Disciplined Entrepreneurship: 24 Steps to a Successful Startup by: Bill Aulet

For any first-time and serial entrepreneurs, this book shows the 24-step rigorous framework for creating a successful start-up through developing an innovative product. Author Bill Aulet is the Managing Director at the Martin Trust Center for MIT Entrepreneurship, a long time practicing entrepreneur, and an instructor. While at MIT, he could not find a book to teach his classes and so he wrote this book that is a compilation of practical information based on personal experience that "he wished he had when he first became a full time entrepreneur 20 years ago."

The Start-Up of You by: Reid Hoffman and Ben Casnocha

Linkedin cofounder and chairman Reid Hoffman and entrepreneur and executive Ben Casnocha brilliantly show the parallel between a start-up's narrative and yours. The most successful start-ups need to be nimble, invest in themselves, build professional networks, take intelligent risks, and take advantage of uncertainty and volatility much like an individual wishing to accelerate his/her career in today's competitive world. The authors explain the best practices of Silicon Valley start-ups and how to apply them to one's career.

Getting to Yes: Negotiating Agreement without Giving In by: Roger Fisher, William Ury, and Bruce Patton

A classic and a top recommendation for any young entrepreneur, Getting to Yes shows how to effectively negotiate in any situation by searching for the underlying interests of the parties involved.
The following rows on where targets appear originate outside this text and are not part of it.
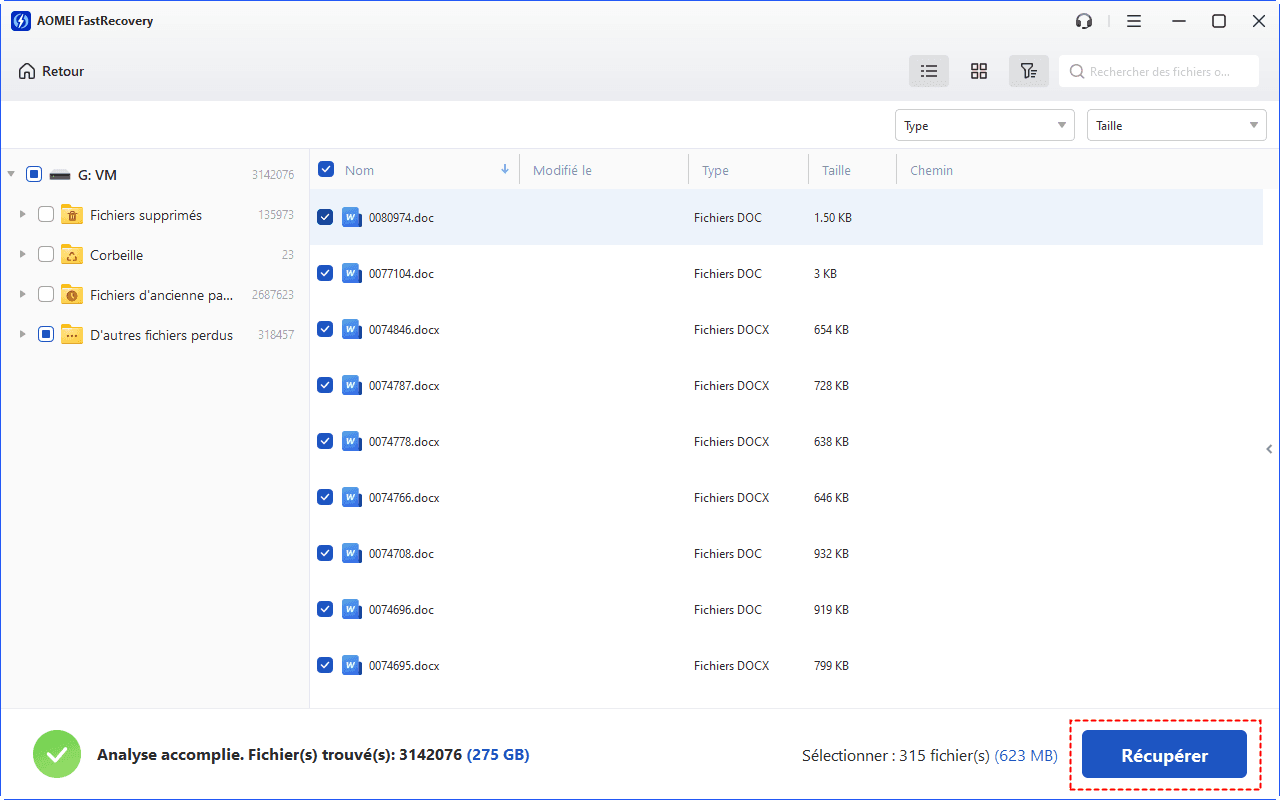Click the Récupérer button
The image size is (1280, 800).
[1164, 756]
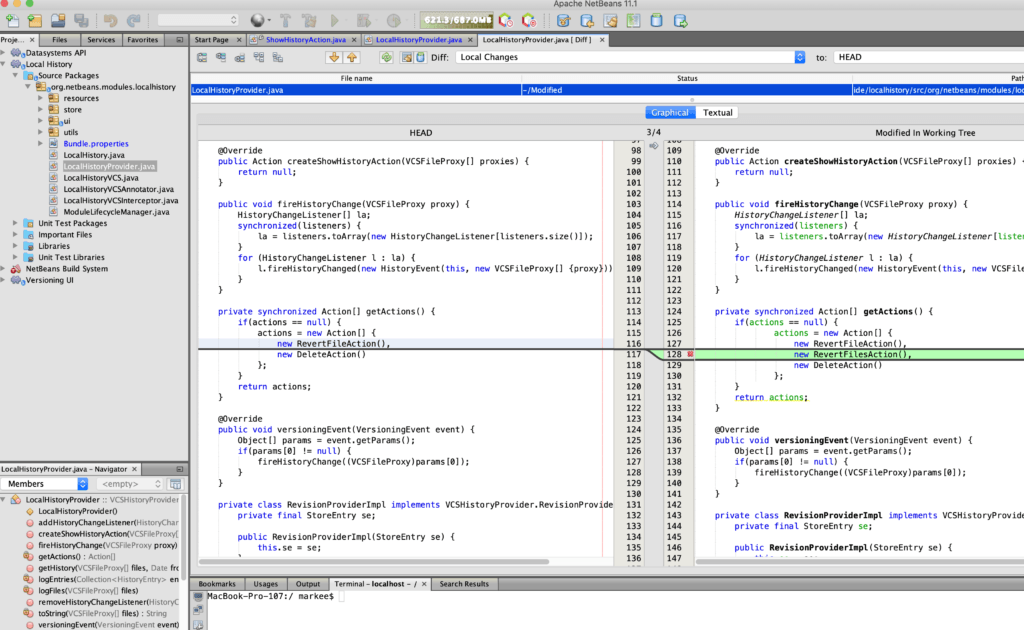Click memory usage indicator showing 621.3/687.0MB
This screenshot has height=630, width=1024.
point(455,19)
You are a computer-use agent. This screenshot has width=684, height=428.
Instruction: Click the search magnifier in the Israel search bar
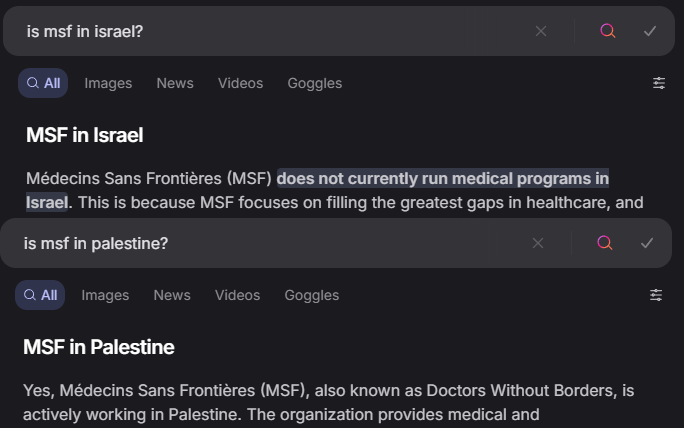608,31
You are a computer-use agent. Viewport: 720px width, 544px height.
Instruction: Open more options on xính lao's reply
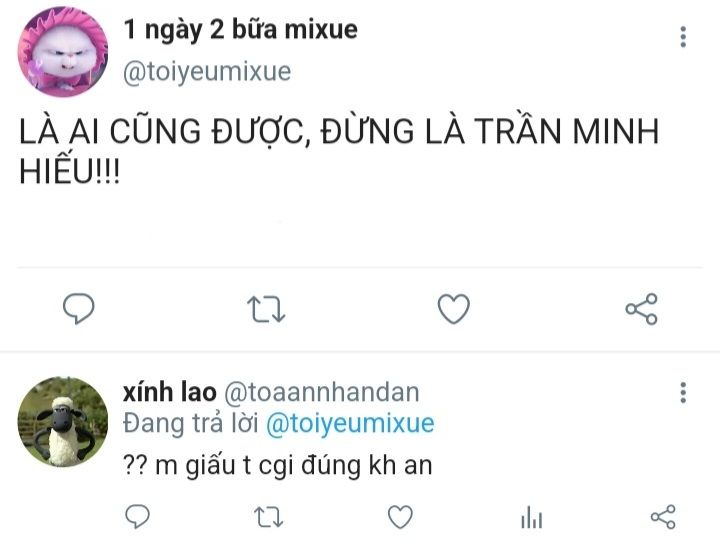pyautogui.click(x=683, y=392)
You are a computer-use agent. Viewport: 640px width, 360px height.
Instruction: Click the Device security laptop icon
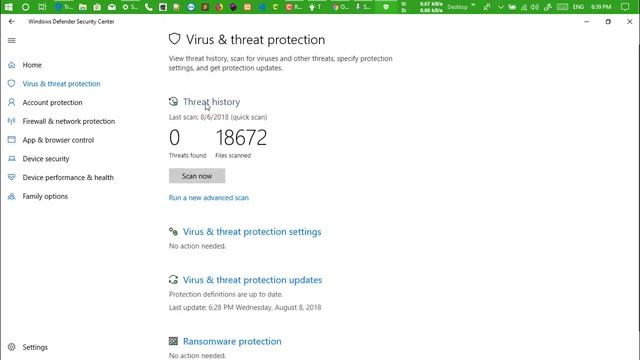click(11, 158)
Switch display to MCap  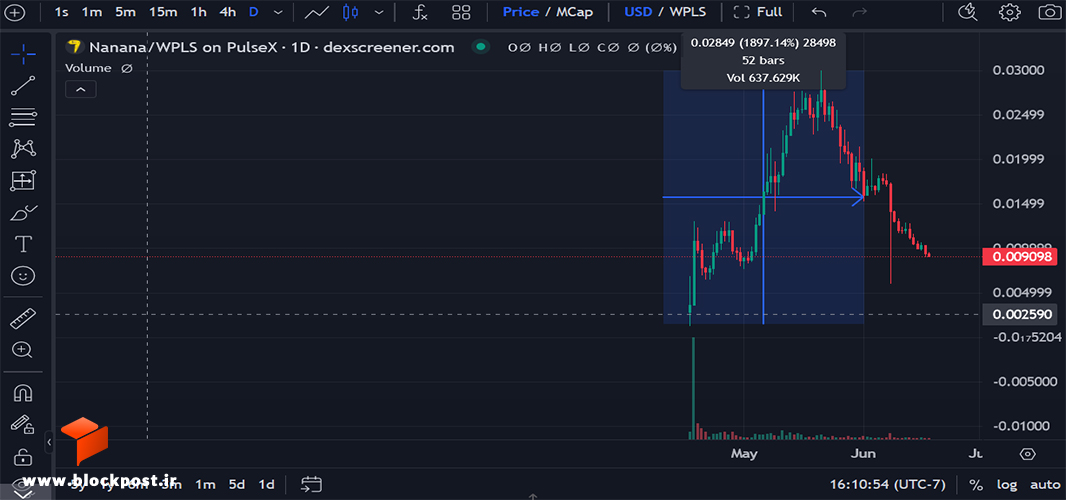click(x=574, y=12)
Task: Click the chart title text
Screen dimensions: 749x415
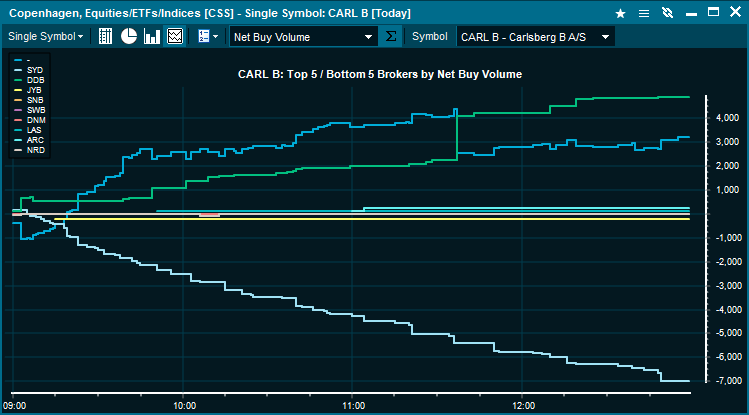Action: (x=379, y=74)
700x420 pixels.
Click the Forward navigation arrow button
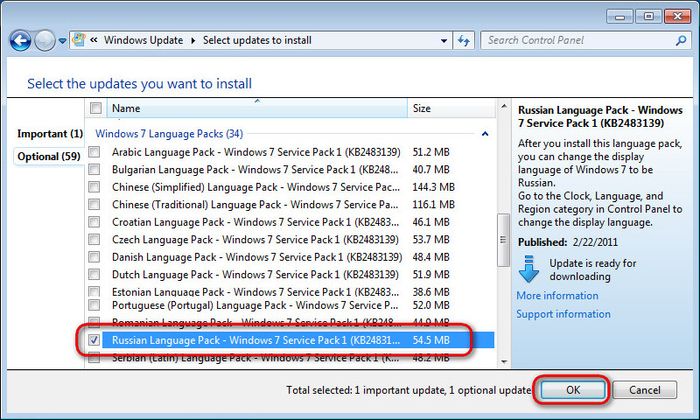point(45,41)
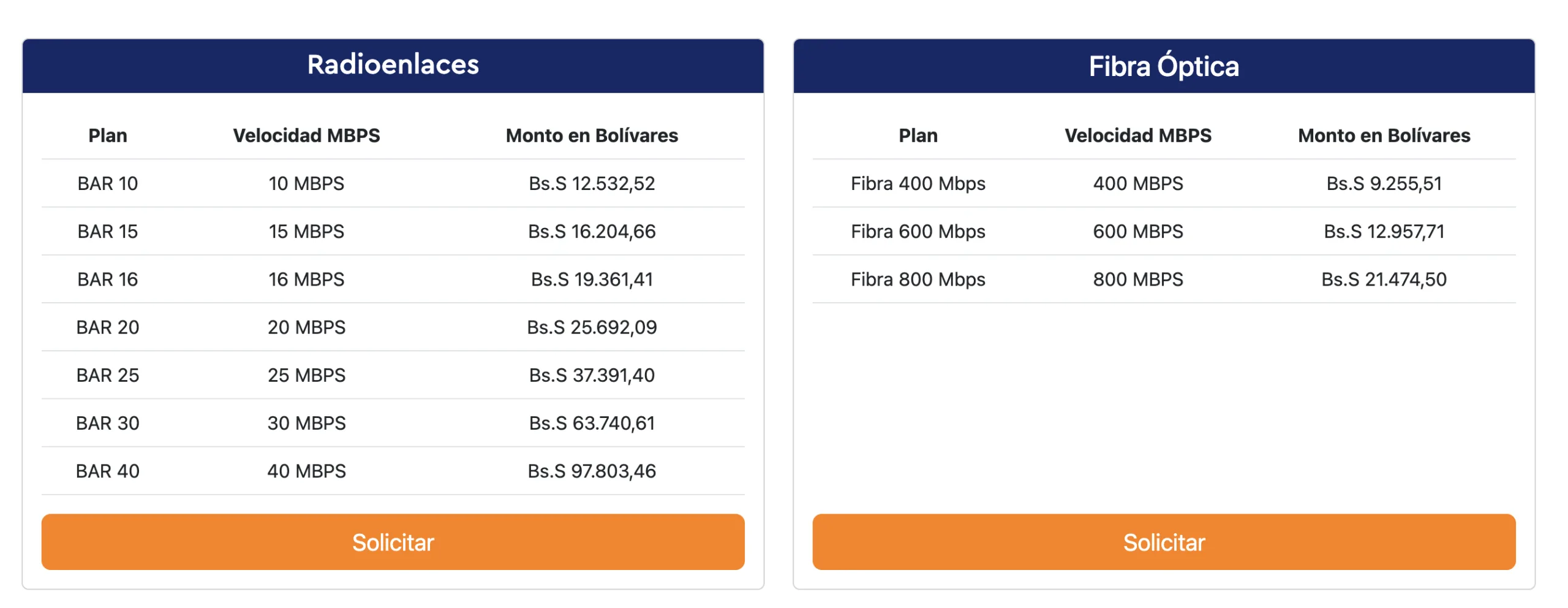Click the BAR 25 plan name
Screen dimensions: 1568x608
[x=108, y=374]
Based on the work of the Harvard Negotiation project, which deals with all levels of negotiation and conflict resolution, Getting to Yes develops a method for reaching good agreements quickly. The four principles of negotiation are the following: 1) separate the people from the problem; 2) focus on interests rather than positions; 3) generate a variety of options before settling on an agreement; and 4) insist that the agreement is based on objective criteria.

Good to Great: Why Some Companies Make the Leap...And Others Don't by: Jim Collins

A rigorous comparative study spearheaded by author, business consultant, and lecturer Jim Collins, Good to Great illustrates why and how good, mediocre, and even bad companies achieve enduring greatness compared to other companies that failed to make the leap from good to great. Collins and his research team contrast the life trajectories of the two comparison groups and deliver insightful findings as to why "some companies make the leap and others don't." Especially groundbreaking is that "some of the key concepts discerned in the study fly in the face of our modern business culture and will, quite frankly, upset some people," comments Jim Collins.

The Innovator's Dilemma: The Revolutionary Book that Will Change the Way You Do Business by: Clayton M. Christensen

Author Clayton Christensen, the pioneer in disruptive innovation, revolutionized traditional business thinking with The Innovator's Dilemma by illuminating the concept of disruptive innovations that truly wreak havoc within established industries, radically affect successful businesses and players, and create new markets altogether. Big companies, as explained by Christensen, often overlook the potential of new technologies that are too new and weak for their customers and continue to invest in existing technologies that are already successful and accepted. It's the new entrants that harness the new technologies and find the right application to the market that allows them to be wildly successful. So successful that they eventually enter more mature markets and disrupt the status quo.

Nerds 2.0.1: A Brief History of the Internet by: Stephen Segaller

Stephen Segaller tells the story of how the internet developed from a platform for academic geeks and hackers into a billion-dollar medium. Based on four years of research and interviews with the founders of successful companies like Microsoft, Apple, Netscape, Intel, Amazon and others, Segaller comprehensively depicts the transformation of the internet.